Merge conflicts are inevitable in team development. Understanding conflict markers and resolving them confidently is a critical professional skill.
Learn how to resolve merge conflicts — conflict markers, merge tools, and prevention.
Real-World Use Cases
- 👥 Team development - Two developers edited the same function — resolve whose logic wins or combine both.
- 🔄 Branch sync - Regular rebasing from main prevents painful large conflicts.
- 🌐 Open source - Upstream changed files your fork also changed — resolve in your PR.

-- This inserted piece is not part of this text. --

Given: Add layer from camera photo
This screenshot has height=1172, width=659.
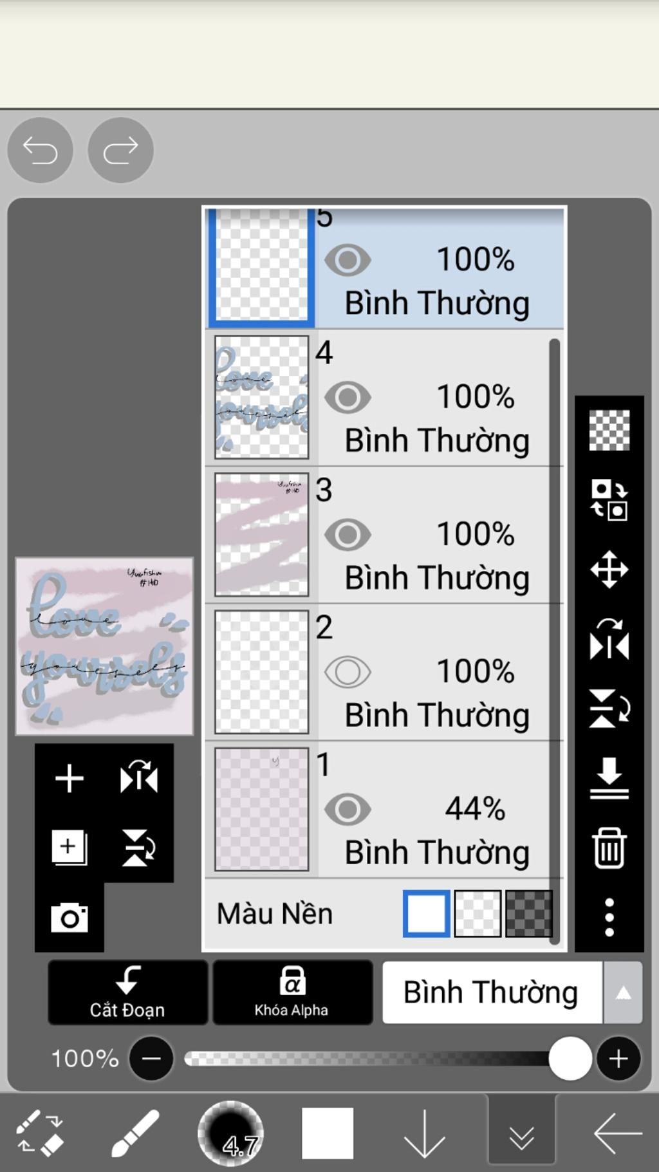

- ⚡ Hotfix merging - A hotfix conflicts with a feature branch that touched the same file.
Conflict Markers
# In conflicted file Git marks:
# <<<<<<< HEAD (your branch changes)
# your code here
# ======= (separator)
# their code here
# >>>>>>> feature/auth (incoming branch)
#
# RESOLVE: choose, combine, or rewrite
# Then: git add file.php && git commit
Resolving Conflicts
git status # see conflicted files
git mergetool # open visual merge tool
# After resolving in editor:
git add login.php
git commit -m "Merge: keep email normalisation from feature/auth"
# Accept one entire side
git checkout --ours file.json # keep your version
git checkout --theirs file.json # take their version
Prevention
# 1. Rebase from main frequently
git fetch origin && git rebase origin/main
# 2. See conflicts before they happen
git merge --no-commit --no-ff feature/auth
git diff --cached
git merge --abort # if you need more time
# 3. Keep branches short-lived (< 1 week)
Q: How do I prevent merge conflicts?
Frequent integration: merge or rebase from main at least daily. Keep branches short-lived (under a week). Communicate which files you are editing. Organise code into small focused files so two people are rarely in the same file.